ALBUQUERQUE – In the latest example of unnecessary, rushed processes that favor development over national park protection, 89,000 acres of land near Carlsbad Caverns National Park are under consideration for oil and gas leases. The Bureau of Land Management’s (BLM) minuscule 10-day public scoping comment period closes at midnight tonight for the nearly 200 parcel proposal. The BLM is considering lands including those within one mile of the boundary and many within sight of Carlsbad Caverns, a national park and UNESCO World Heritage Site.
National Parks Conservation Association (NPCA) has protested other recent lease sales near national parks including Chaco Culture National Historical Park and Fort Laramie National Historic Site, over the lack of consideration given to negative impacts of leasing and development on the parks’ resources, including areas of cultural significance and scenic vistas.
Research is still being conducted on the network of caves both inside and outside the boundaries of Carlsbad Caverns and the potential impacts that oil and gas development may have on the intricate and delicate systems. This massive lease sale by the BLM adds to a growing list of leases occurring near national parks, which since the start of 2017 has included parcels auctioned Dinosaur National Monument and Great Sand Dunes National Park, and considered near Zion National Park, Theodore Roosevelt National Park, Hovenweep National Monument, and others.

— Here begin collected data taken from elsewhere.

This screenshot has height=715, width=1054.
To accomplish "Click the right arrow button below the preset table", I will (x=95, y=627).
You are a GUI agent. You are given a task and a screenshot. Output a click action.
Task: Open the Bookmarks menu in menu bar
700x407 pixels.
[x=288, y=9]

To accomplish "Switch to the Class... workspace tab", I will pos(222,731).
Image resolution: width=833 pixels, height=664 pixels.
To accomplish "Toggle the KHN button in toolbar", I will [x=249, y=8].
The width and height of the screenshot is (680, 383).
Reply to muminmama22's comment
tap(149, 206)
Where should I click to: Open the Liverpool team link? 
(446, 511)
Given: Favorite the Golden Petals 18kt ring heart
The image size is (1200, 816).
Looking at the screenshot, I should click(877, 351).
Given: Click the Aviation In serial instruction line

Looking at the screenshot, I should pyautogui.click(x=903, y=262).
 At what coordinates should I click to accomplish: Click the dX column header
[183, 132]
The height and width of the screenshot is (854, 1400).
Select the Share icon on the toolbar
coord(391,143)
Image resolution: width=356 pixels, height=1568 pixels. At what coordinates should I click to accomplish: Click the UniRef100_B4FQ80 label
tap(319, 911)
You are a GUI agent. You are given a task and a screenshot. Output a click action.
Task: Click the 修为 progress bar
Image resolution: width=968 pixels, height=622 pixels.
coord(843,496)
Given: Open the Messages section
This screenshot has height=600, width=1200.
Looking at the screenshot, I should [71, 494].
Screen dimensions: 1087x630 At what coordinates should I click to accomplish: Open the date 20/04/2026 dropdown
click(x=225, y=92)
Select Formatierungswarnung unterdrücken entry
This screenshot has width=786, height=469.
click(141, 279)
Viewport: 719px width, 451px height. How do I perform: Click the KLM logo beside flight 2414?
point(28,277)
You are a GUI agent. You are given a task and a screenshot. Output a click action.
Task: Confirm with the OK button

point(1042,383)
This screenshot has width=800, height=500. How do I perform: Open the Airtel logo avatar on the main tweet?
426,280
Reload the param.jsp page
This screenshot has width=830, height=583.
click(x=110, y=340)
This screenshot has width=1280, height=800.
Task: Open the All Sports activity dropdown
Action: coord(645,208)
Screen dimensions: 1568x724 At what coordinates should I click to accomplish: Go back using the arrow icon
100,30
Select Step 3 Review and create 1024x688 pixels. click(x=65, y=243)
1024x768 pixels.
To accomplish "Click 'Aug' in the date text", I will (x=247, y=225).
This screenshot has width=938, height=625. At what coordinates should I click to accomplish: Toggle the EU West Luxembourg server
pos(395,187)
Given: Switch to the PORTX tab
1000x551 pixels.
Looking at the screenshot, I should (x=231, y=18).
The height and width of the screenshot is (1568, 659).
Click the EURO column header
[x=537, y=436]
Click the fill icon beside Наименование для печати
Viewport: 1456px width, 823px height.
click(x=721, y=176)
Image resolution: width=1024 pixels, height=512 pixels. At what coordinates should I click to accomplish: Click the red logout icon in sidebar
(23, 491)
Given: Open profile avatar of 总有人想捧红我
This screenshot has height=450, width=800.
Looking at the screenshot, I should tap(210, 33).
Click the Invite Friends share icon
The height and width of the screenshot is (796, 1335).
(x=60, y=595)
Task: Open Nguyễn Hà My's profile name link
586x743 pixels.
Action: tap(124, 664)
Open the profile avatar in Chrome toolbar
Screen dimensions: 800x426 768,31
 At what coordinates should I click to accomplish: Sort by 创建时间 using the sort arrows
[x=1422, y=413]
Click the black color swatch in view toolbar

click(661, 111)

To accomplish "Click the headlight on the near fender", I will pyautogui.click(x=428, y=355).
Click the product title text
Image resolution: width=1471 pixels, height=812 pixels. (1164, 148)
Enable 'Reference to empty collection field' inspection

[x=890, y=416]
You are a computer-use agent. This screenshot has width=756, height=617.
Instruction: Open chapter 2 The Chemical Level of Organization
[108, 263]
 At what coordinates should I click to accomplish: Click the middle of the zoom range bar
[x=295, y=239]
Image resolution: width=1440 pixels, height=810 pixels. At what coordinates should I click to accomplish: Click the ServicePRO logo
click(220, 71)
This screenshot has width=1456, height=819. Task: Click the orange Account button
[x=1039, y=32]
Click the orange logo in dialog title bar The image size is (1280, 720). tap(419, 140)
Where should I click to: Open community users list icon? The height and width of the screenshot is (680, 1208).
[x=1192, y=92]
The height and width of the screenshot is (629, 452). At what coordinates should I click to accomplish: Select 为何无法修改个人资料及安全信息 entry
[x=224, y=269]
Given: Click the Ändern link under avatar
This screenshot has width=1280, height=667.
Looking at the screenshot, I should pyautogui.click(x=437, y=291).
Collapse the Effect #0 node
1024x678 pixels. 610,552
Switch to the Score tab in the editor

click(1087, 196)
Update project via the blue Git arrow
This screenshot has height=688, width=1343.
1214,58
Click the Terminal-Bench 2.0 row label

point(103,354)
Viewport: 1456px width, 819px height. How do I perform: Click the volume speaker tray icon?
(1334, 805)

Statement by Ernie Atencio, New Mexico Program Manager for National Parks Conservation Association
“National Parks Conservation Association is extremely concerned about the threats that such a massive leasing proposal would pose to this UNESCO World Heritage Site and national park. A miniscule 10-day comment period does not provide any realistic opportunity to examine such impacts or for community members and stakeholders to meaningfully weigh in.
“The unique and world class underground chambers were why Carlsbad Caverns was first protected as a national park site in the 1920s and why we will continue to fight to defend this special place. The BLM must seriously weigh the many non-drilling uses of shared landscapes, including the protection of the ecological, cultural, geological, recreational and scenic attributes near Carlsbad Caverns and Guadalupe Mountains National Parks that are critical to supporting the immediate and long-term integrity of these special places. Visitors to these national parks also support made-in-New-Mexico jobs and a robust tourism economy of $34 million in economic benefits in 2016 alone.
“Oil and gas development and national parks can coexist when the federal government works with communities to avoid conflicts – but this has not been the case under the Trump administration. This lease sale highlights a missed opportunity for the BLM to undertake an inclusive energy planning process to achieve the goals for the parks and the industry.”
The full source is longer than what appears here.